Le dépistage de la trisomie 21 (T21) pendant la grossesse est un sujet complexe, impliquant des avancées technologiques significatives et soulevant des questions éthiques importantes. En France, la loi prévoit que chaque femme enceinte soit informée de la possibilité de réaliser ce dépistage, un système remboursé par l’assurance-maladie. Cet article vise à explorer les différentes facettes du dépistage de la T21, en mettant en lumière les connaissances des parents, les options de dépistage et de diagnostic, ainsi que les considérations éthiques entourant les choix parentaux.

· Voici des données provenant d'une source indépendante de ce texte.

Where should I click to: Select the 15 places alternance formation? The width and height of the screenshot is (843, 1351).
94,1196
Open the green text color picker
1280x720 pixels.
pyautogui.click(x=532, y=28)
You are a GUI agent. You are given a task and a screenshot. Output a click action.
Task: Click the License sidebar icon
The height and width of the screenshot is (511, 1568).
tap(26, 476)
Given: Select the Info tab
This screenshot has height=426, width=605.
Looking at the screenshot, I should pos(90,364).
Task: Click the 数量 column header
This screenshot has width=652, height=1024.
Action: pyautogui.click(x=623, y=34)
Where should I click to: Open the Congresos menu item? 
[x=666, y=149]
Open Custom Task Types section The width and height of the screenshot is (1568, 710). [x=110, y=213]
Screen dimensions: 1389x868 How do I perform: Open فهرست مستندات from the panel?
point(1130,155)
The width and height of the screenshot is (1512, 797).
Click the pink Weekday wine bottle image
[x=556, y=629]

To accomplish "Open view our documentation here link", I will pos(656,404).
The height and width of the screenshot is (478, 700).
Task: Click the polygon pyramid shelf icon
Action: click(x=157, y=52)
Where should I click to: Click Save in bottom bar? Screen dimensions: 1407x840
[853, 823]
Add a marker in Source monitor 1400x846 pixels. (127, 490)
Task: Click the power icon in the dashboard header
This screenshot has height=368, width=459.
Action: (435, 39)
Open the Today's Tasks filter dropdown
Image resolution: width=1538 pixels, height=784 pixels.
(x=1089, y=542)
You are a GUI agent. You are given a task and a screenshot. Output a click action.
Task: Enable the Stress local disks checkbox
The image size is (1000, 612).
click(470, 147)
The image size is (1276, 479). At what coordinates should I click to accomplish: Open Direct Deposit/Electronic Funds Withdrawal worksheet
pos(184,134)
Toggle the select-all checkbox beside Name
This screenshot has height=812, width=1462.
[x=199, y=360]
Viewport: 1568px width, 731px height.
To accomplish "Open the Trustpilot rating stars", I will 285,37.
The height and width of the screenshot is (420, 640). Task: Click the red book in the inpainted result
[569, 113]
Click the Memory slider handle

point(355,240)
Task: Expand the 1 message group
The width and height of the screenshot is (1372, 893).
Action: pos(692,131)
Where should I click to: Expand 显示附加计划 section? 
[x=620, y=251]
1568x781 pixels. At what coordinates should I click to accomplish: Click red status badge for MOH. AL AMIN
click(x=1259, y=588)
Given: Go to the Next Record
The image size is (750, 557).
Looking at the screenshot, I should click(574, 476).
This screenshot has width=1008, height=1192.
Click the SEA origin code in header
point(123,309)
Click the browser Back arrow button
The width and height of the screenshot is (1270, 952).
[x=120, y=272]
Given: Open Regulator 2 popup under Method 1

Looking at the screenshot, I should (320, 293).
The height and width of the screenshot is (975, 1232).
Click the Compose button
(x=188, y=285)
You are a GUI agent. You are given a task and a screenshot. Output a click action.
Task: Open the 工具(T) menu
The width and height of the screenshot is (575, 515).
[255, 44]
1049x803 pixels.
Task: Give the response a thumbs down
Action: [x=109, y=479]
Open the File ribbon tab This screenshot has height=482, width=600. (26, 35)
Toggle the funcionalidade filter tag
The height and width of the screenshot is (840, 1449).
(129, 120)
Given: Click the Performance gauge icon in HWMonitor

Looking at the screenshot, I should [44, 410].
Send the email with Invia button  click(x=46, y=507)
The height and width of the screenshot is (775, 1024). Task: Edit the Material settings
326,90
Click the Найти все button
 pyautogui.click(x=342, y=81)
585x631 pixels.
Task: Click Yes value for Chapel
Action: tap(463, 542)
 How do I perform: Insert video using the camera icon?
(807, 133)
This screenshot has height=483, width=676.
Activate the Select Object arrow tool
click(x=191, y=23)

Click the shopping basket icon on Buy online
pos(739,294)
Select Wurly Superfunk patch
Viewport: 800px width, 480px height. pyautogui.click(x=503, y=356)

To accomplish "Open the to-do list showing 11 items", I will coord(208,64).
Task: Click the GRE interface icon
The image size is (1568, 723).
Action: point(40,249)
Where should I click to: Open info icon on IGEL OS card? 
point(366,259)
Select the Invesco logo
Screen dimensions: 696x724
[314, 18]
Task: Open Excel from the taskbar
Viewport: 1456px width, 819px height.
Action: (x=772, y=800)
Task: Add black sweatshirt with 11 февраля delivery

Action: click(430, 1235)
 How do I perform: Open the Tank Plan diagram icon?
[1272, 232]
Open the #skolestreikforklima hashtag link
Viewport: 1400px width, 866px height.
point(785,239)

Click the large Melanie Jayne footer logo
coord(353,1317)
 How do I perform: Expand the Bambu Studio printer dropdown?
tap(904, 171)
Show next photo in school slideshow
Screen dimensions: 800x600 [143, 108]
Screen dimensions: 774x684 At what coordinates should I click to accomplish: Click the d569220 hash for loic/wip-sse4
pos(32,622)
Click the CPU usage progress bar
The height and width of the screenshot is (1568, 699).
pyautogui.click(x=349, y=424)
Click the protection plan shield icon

Connaissances Parentales et Dépistage Anténatal

Une étude menée dans deux maternités de l’Isère a examiné la différence de connaissances entre les deux parents concernant le dépistage anténatal de la T21. Cette étude, portant sur 81 couples (162 questionnaires), a révélé que les mères ont généralement une meilleure connaissance globale du dépistage que les pères. Les mères ont obtenu un score moyen significativement plus élevé (12,3 sur 19 points) par rapport aux pères (9,8 sur 19 points, avec p < 0,001).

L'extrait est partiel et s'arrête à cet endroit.